■ **Pointing records for screenshots and pages**:
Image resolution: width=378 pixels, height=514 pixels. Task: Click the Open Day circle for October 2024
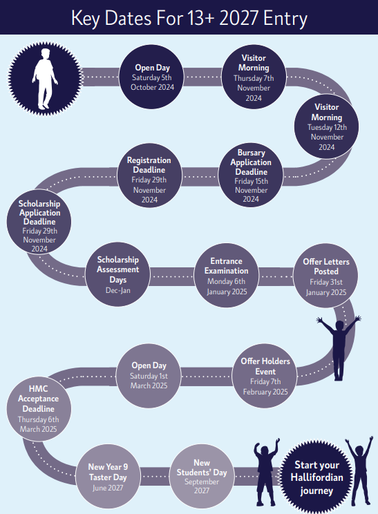[x=151, y=77]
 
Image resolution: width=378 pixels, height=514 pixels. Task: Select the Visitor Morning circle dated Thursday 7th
[x=254, y=77]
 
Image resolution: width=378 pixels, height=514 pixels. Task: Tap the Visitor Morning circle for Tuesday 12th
[x=327, y=126]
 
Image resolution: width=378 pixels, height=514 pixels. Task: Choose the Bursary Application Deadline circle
[x=251, y=175]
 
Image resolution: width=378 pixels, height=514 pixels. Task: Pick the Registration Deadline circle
[x=149, y=175]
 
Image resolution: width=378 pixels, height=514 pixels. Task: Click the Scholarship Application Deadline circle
[x=39, y=222]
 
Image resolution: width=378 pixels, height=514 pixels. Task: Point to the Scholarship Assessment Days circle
[x=117, y=275]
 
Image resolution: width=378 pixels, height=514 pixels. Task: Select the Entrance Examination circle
[x=226, y=276]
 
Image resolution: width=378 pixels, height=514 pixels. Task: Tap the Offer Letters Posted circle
[x=326, y=276]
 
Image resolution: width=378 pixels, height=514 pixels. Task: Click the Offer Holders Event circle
[x=265, y=376]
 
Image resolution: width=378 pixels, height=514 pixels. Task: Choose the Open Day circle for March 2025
[x=149, y=376]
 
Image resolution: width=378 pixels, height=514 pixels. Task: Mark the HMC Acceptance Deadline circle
[x=39, y=409]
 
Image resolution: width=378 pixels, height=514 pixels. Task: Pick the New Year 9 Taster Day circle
[x=108, y=477]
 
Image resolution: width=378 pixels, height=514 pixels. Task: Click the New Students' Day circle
[x=202, y=477]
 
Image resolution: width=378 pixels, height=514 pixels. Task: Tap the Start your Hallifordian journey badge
[x=316, y=477]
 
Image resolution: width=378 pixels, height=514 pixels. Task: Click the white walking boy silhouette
[x=45, y=79]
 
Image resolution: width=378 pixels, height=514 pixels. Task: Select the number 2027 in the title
[x=238, y=18]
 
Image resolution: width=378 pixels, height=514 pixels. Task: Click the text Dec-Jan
[x=118, y=290]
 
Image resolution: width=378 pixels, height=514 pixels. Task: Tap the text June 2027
[x=108, y=488]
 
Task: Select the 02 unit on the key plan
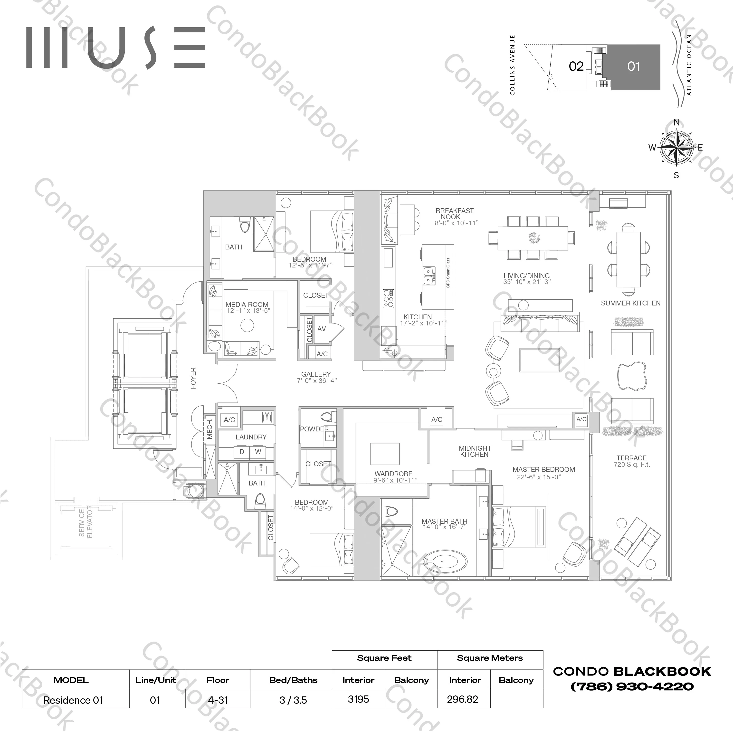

■ **WHAT YOU ARE ASKED TO DO**: Format the records from their start through the line containing "[x=251, y=175]" as a numbered list, one line per item, and leave out blank lines and pictures.

■ **RESULT OF THE EXERCISE**:
1. Image resolution: width=378 pixels, height=514 pixels. Task: Click the Open Day circle for October 2024
2. [x=151, y=77]
3. Image resolution: width=378 pixels, height=514 pixels. Task: Select the Visitor Morning circle dated Thursday 7th
4. [x=254, y=77]
5. Image resolution: width=378 pixels, height=514 pixels. Task: Tap the Visitor Morning circle for Tuesday 12th
6. [x=327, y=126]
7. Image resolution: width=378 pixels, height=514 pixels. Task: Choose the Bursary Application Deadline circle
8. [x=251, y=175]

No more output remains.